◆ **What is being asked**
The full set of records is to be reproduced verbatim.
# # # # # # #
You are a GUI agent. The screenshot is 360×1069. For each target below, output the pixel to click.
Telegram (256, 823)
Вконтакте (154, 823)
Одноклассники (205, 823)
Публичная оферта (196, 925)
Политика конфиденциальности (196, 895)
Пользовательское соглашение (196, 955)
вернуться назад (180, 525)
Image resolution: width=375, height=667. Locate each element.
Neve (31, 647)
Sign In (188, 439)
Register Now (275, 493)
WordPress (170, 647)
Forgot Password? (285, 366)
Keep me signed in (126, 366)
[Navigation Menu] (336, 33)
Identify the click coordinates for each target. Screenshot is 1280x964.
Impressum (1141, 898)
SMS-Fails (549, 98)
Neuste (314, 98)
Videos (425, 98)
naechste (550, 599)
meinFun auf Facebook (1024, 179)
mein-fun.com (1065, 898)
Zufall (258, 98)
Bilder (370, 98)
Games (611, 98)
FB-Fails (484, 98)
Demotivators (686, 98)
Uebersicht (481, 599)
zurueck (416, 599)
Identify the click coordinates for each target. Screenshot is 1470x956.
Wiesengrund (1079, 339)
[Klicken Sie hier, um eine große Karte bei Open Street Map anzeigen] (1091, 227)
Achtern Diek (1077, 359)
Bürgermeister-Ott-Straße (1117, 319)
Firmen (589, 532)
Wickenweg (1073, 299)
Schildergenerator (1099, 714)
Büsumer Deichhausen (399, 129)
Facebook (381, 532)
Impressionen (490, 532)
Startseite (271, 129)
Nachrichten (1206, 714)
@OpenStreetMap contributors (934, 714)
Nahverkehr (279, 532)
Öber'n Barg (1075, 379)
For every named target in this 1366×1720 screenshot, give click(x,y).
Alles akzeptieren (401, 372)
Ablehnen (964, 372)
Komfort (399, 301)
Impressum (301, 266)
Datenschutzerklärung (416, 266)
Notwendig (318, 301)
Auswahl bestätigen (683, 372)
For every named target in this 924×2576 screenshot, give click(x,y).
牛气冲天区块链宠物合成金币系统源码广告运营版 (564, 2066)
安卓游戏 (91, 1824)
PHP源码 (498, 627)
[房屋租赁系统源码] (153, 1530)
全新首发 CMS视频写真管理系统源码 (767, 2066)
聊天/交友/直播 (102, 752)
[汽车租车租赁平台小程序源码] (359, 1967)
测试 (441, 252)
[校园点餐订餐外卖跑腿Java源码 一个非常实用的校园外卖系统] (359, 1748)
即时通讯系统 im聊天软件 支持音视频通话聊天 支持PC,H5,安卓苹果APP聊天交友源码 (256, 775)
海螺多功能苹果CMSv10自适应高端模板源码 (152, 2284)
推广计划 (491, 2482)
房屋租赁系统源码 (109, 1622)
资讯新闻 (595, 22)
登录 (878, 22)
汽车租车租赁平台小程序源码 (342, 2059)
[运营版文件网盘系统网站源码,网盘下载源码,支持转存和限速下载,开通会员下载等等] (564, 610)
# # # # # # #
◆ **Solution to the problem**
You are a GUI agent. The screenshot is 360×1069. For each target below, output the pixel to click.
Telegram (256, 823)
Вконтакте (154, 823)
Одноклассники (205, 823)
Публичная оферта (196, 925)
Политика конфиденциальности (196, 895)
Пользовательское соглашение (196, 955)
вернуться назад (180, 525)
Image resolution: width=375, height=667. Locate each element.
Neve (31, 647)
Sign In (188, 439)
Register Now (275, 493)
WordPress (170, 647)
Forgot Password? (285, 366)
Keep me signed in (126, 366)
[Navigation Menu] (336, 33)
Identify the click coordinates for each target. Screenshot is 1280x964.
Impressum (1141, 898)
SMS-Fails (549, 98)
Neuste (314, 98)
Videos (425, 98)
naechste (550, 599)
meinFun auf Facebook (1024, 179)
mein-fun.com (1065, 898)
Zufall (258, 98)
Bilder (370, 98)
Games (611, 98)
FB-Fails (484, 98)
Demotivators (686, 98)
Uebersicht (481, 599)
zurueck (416, 599)
Identify the click coordinates for each target. Screenshot is 1470x956.
Wiesengrund (1079, 339)
[Klicken Sie hier, um eine große Karte bei Open Street Map anzeigen] (1091, 227)
Achtern Diek (1077, 359)
Bürgermeister-Ott-Straße (1117, 319)
Firmen (589, 532)
Wickenweg (1073, 299)
Schildergenerator (1099, 714)
Büsumer Deichhausen (399, 129)
Facebook (381, 532)
Impressionen (490, 532)
Startseite (271, 129)
Nachrichten (1206, 714)
@OpenStreetMap contributors (934, 714)
Nahverkehr (279, 532)
Öber'n Barg (1075, 379)
For every named target in this 1366×1720 screenshot, give click(x,y).
Alles akzeptieren (401, 372)
Ablehnen (964, 372)
Komfort (399, 301)
Impressum (301, 266)
Datenschutzerklärung (416, 266)
Notwendig (318, 301)
Auswahl bestätigen (683, 372)
For every named target in this 924×2576 screenshot, give click(x,y).
牛气冲天区块链宠物合成金币系统源码广告运营版 (564, 2066)
安卓游戏 (91, 1824)
PHP源码 (498, 627)
[房屋租赁系统源码] (153, 1530)
全新首发 CMS视频写真管理系统源码 (767, 2066)
聊天/交友/直播 (102, 752)
[汽车租车租赁平台小程序源码] (359, 1967)
测试 (441, 252)
[校园点餐订餐外卖跑腿Java源码 一个非常实用的校园外卖系统] (359, 1748)
即时通讯系统 im聊天软件 支持音视频通话聊天 支持PC,H5,安卓苹果APP聊天交友源码 (256, 775)
海螺多功能苹果CMSv10自适应高端模板源码 (152, 2284)
推广计划 (491, 2482)
房屋租赁系统源码 (109, 1622)
资讯新闻 (595, 22)
登录 (878, 22)
汽车租车租赁平台小程序源码 (342, 2059)
[运营版文件网盘系统网站源码,网盘下载源码,支持转存和限速下载,开通会员下载等等] (564, 610)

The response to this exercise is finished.